• _What to produce_
Nothing but a number should be given: the count of lines in the data that include the string "agent".

Exercise data: Begin

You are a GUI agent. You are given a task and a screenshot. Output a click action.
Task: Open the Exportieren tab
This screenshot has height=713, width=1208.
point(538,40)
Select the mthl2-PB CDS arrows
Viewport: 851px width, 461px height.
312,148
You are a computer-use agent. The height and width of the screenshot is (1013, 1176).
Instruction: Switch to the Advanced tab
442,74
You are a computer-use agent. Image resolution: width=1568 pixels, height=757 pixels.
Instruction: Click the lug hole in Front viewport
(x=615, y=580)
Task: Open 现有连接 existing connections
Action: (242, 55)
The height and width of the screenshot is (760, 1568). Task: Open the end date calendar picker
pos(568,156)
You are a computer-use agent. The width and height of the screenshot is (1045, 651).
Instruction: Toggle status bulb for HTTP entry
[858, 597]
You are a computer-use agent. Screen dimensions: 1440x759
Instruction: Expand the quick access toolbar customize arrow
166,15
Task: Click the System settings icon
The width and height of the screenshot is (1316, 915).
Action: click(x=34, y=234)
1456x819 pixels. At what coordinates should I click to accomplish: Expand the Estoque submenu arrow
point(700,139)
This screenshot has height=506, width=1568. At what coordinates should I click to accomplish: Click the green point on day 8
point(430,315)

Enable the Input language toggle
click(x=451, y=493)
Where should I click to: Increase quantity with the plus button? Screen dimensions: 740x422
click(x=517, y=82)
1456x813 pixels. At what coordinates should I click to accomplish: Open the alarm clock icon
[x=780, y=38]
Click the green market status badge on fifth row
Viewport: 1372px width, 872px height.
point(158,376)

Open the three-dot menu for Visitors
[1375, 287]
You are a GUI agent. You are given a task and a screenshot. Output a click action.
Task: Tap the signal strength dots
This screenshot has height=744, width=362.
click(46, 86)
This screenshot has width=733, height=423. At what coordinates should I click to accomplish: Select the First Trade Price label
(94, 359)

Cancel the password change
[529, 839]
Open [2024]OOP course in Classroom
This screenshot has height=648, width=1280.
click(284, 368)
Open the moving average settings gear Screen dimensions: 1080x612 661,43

Exercise data: End

• _Reply to the exercise_
6